Uniqueness in $b) \Rightarrow c)$ seems false. For instance, in $K^2$, we have $K^2=K(0,1)\oplus K(1,0)=K(0,1)\oplus K(1,1)$. But let's see if we can show existence: write a finite sum $N=\bigoplus_{i \in I}{N_i}$ where the $N_i$ are simple. Let $M$ be a submodule of $N$.
Let $J \subset I$ be a maximal subset such that $\sum_{j \in J}{N_j}$ is in direct sum with $M$. Let's show that $N=M \oplus \sum_{j \in J}{N_j}$. Clearly, it's enough to show that $P = M \oplus \sum_{j \in J}{N_j}$ contains every $N_i$. If $i \in J$, that's clear. If not, we know that $P$ isn't in direct sum with $N_i$ (by maximality of $J$), that is, $P \cap N_i$ is nonzero. As $N_i$ is simple, it follows $N_i \subset P$.
Again, how about existence in $c)$ implying $a)$? I'll simply prove that every submodule of $N$ satisfies existence in $c)$ as well. Indeed, let $M_1 \subset M$ be submodules, let $M' \subset N$ be such that $M \oplus M'=N$. Let then $M''$ be such that $M' \oplus (M'+M_1)=N$. Let $\pi:N \rightarrow M$ be the projection with kernel $M'$. It's easy to check that $M = \pi(M'') \oplus M_1$.
Note also that every submodule of $N$ is the image of $N$ under some projection so is finitely generated. In particular, every sequence of submodules $(M_n)_n$ such that $M_n \subset M_{n+1}$ is stationary.
Let $(M_n)$ be a sequence of submodules such that $M_n \supset M_{n+1}$. Let $M_n=N_n \oplus M_{n+1}$. Then $\left(\bigoplus_{p \leq n}{N_p}\right)_n$ is a nondecreasing sequence of submodules of $N$ so is stationary, which implies that for $n$ large enough $N_n=0$, ie $M_n=M_{n+1}$ so $M_n$ is stationary.

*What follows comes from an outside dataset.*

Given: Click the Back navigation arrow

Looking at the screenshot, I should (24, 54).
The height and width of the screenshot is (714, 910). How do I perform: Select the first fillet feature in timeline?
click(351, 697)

From this, it follows that the set of nonzero submodules of $N$ has minimal elements (the simple submodules). Let $S$ be their sum, we can write $N=S \oplus S_1$ for some submodule $S_1$. Assume $S_1$ is nonzero: since every non-increasing/nondecreasing sequence of submodules of $S_1$ is stationary, $S_1$ contains a simple submodule $P$. But $P \subset S$ by definition of $S$, so $P \subset S\cap S_1 = \{0\}$, a contradiction. So $N=S$ is sum of simple modules.